Imagine you ask a girl out in braille.
And she leaves you on felt.
Imagine you ask a girl out in braille.
And she leaves you on felt.
What do you call Snoop Dogg’s giant turd?
Poop Logg.
You have two brain cells; one is lost, and the other is out looking for it.
Do you know who Dee is?
Dees nuts!
What do you call someone with no nose and no body?
Nobody knows.
What do you call a graveyard full of disabled people?
A cabbage patch.
Life is never hard until you get hit hard with reality.
What do you call a kid who sings well?
Melodic Minor.
You know, people always tell you to stand up for yourself. Why didn't anyone tell the World Trade Center that? 🤔
What do you call a door? A floor.
If you're happy and you know it, clap your hands!
The amputee: -_-
Do you like Imagine Dragons?
Imagine draggin' my balls on your face.
Mum: Why are you throwing a paper plane at the twins?
Me: 😈
Are you a marry, because you are my mother?

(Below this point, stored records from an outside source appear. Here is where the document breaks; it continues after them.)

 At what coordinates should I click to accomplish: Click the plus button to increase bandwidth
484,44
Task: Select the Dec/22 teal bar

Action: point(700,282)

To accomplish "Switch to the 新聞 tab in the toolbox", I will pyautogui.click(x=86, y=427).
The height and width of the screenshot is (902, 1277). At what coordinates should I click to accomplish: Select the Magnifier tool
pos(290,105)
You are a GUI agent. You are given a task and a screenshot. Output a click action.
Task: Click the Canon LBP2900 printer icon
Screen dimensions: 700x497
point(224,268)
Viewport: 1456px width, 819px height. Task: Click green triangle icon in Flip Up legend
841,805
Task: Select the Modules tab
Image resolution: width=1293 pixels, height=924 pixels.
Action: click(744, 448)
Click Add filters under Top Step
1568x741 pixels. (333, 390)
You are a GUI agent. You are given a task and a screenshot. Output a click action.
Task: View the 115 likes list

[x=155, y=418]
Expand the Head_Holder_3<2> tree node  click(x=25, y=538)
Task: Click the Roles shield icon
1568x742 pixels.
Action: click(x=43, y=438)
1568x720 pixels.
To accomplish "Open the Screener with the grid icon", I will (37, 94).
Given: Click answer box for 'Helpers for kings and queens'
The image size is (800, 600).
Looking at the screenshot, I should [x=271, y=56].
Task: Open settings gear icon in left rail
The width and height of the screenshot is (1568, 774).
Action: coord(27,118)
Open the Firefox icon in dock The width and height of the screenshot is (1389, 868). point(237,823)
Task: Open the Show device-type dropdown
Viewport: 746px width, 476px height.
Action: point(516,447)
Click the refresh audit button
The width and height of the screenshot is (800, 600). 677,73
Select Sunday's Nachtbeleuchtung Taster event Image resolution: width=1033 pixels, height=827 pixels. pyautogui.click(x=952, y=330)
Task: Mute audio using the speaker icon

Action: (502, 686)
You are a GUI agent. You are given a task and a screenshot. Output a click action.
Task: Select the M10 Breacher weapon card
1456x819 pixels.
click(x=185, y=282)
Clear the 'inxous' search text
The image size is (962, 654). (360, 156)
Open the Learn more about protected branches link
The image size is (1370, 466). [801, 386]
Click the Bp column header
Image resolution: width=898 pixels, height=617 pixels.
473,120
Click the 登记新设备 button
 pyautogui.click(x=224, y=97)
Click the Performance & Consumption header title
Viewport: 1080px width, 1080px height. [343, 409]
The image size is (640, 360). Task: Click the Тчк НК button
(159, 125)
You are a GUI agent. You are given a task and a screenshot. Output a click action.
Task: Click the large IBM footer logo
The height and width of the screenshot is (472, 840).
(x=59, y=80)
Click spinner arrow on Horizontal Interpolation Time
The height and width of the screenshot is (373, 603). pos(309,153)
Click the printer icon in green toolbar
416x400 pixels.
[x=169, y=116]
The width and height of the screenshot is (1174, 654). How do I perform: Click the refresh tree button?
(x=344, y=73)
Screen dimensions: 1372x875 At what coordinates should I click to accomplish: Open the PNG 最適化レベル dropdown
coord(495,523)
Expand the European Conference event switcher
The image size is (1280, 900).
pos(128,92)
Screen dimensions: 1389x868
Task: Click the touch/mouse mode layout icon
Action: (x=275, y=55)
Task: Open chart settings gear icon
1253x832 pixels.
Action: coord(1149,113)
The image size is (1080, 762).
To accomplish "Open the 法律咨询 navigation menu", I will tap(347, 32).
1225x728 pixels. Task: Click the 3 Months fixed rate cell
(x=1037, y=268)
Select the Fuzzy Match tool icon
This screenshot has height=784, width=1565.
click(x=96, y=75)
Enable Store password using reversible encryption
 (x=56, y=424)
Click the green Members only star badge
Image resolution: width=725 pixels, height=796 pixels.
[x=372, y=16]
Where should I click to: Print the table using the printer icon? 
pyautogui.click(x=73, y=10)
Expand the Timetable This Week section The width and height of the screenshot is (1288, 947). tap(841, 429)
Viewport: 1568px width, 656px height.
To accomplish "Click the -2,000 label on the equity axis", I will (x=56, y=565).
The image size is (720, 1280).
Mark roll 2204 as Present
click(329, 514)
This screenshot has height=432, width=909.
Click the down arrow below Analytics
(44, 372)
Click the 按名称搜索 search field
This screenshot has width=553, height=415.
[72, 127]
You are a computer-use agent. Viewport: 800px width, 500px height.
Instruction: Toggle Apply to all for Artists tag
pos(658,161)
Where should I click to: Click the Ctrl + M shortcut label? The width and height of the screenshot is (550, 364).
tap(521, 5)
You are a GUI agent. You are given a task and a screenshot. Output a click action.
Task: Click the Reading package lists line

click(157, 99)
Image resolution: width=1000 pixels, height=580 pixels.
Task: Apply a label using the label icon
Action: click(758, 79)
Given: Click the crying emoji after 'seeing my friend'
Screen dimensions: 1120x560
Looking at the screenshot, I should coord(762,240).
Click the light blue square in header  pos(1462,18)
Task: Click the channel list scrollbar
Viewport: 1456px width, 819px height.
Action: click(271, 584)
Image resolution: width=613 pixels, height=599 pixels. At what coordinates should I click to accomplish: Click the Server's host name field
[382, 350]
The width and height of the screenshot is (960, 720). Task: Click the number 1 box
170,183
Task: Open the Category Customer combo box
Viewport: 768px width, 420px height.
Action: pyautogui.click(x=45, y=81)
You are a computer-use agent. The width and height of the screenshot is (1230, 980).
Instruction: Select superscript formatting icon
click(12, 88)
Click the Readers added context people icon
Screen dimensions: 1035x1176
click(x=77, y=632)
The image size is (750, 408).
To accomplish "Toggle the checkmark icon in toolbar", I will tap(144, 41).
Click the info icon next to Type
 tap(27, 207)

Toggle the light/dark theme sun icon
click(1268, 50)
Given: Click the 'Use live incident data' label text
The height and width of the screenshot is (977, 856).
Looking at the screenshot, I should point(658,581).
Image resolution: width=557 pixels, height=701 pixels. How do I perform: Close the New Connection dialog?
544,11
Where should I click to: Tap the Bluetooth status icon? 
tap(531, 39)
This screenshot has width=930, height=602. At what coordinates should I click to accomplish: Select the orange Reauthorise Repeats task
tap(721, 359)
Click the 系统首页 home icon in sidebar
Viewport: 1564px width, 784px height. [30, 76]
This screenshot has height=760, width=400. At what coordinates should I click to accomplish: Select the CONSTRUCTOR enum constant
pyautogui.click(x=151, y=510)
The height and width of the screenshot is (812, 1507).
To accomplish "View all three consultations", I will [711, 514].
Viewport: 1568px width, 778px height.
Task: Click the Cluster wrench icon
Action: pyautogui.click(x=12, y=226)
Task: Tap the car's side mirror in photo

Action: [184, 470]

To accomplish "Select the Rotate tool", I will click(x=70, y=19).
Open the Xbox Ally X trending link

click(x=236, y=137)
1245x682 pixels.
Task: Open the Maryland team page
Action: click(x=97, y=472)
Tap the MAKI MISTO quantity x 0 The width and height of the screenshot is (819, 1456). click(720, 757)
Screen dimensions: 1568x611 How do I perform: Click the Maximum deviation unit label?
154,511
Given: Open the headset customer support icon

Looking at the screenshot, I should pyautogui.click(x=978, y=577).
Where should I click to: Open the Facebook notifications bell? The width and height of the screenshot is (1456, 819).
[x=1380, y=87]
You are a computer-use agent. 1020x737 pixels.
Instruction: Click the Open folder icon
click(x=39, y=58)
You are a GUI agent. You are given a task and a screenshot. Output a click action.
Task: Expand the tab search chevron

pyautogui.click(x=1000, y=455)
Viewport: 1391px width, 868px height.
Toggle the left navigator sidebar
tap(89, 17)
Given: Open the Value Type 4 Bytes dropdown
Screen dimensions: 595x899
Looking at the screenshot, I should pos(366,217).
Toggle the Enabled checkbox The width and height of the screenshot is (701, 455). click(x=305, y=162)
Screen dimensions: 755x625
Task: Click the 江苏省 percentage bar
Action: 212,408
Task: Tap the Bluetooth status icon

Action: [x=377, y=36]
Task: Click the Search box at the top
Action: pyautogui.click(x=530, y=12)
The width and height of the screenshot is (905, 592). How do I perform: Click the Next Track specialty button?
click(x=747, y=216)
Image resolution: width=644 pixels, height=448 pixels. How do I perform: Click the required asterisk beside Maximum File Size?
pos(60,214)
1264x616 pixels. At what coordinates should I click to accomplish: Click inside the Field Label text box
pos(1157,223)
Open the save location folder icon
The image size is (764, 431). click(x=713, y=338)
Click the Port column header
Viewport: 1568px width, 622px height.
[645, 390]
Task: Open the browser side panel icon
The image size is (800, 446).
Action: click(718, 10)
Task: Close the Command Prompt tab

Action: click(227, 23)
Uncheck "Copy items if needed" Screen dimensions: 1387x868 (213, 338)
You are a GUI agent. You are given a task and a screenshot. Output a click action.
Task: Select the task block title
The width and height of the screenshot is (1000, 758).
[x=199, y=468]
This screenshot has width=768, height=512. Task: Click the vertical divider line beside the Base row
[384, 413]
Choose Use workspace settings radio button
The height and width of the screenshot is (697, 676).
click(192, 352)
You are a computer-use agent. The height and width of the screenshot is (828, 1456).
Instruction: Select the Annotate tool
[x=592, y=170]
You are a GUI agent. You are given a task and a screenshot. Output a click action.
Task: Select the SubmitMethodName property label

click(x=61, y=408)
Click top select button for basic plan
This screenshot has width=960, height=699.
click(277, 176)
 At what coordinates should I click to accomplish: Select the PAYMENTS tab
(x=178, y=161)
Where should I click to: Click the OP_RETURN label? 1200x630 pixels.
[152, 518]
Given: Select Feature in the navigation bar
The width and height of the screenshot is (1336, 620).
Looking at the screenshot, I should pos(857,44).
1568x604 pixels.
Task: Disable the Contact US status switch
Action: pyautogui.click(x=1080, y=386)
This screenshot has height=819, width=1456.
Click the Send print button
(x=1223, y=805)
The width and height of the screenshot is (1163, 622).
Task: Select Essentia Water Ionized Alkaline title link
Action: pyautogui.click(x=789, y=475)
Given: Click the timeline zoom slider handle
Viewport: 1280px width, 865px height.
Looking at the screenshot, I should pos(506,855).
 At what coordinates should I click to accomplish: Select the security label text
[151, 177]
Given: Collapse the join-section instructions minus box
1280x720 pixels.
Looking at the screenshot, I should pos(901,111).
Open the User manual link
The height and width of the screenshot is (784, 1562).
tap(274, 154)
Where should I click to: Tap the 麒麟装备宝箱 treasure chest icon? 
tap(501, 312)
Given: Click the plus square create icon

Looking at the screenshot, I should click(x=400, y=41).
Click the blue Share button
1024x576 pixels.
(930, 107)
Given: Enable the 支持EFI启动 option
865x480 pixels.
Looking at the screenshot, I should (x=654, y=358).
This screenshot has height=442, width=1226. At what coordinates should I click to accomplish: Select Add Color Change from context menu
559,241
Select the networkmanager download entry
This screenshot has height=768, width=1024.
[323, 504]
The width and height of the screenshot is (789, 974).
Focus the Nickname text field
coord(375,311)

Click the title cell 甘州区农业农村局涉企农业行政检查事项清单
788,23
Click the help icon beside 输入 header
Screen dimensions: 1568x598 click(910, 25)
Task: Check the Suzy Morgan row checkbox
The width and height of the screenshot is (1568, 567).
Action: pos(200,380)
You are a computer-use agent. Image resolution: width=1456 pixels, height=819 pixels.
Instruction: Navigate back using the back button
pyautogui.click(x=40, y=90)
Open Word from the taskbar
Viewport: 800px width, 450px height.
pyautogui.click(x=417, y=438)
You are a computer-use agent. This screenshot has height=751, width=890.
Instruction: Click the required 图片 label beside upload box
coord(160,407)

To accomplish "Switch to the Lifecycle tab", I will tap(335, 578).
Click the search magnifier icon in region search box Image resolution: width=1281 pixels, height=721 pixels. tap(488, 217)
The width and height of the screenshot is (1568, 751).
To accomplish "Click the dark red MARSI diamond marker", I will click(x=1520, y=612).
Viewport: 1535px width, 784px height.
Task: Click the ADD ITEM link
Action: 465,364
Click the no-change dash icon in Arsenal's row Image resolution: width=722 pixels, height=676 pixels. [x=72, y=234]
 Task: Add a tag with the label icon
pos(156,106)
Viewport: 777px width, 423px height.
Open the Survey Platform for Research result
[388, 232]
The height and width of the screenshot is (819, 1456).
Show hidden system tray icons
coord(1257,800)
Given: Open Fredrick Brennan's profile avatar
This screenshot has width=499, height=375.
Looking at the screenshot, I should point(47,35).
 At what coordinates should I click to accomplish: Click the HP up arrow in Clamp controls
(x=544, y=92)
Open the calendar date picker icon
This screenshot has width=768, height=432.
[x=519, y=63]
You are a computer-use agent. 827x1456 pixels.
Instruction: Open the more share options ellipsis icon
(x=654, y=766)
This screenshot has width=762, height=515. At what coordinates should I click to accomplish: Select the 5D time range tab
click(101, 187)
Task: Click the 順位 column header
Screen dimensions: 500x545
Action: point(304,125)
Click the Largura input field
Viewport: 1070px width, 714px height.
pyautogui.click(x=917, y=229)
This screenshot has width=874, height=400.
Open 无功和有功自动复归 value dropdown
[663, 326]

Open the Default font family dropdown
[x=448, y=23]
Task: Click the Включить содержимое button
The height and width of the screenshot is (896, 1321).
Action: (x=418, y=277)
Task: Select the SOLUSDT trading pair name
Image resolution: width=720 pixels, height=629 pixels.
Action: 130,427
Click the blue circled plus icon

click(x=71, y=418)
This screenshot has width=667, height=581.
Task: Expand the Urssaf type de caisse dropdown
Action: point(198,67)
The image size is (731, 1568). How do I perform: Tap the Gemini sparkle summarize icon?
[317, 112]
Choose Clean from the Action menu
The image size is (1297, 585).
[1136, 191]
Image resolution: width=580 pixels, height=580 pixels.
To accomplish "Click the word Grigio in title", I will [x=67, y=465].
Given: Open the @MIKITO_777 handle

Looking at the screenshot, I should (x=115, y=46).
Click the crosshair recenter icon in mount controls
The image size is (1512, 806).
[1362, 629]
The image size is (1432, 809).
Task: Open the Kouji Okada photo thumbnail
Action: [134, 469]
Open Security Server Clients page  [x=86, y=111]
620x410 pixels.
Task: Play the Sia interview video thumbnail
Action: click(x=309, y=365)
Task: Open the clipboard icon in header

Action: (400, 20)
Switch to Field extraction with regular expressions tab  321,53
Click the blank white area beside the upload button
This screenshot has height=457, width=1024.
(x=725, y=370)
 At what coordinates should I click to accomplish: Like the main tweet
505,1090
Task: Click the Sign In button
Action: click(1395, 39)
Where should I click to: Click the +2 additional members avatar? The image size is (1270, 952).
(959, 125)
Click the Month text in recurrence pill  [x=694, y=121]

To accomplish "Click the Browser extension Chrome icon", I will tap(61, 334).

I gave my sister a compliment and said she's pretty, then while she was saying thanks, I said, "pretty ugly."
Me: You are pretty. Her: Thanks. Me: Pretty ugly.
The man says, "Can you hump me?" So the other boy says, "Bro bro bro bro bro."
When do you know your dad knows you are sneaking out? He hears the loud creaks.
So you mom call she side when Covin come home?
Your mum's hairline was so long that you decided to get therapy.
I am not telling you twice, your mouth stinks, so go burn your house down like a crazy mad woman, and I will call the cops like, "WTH," because you are so fat.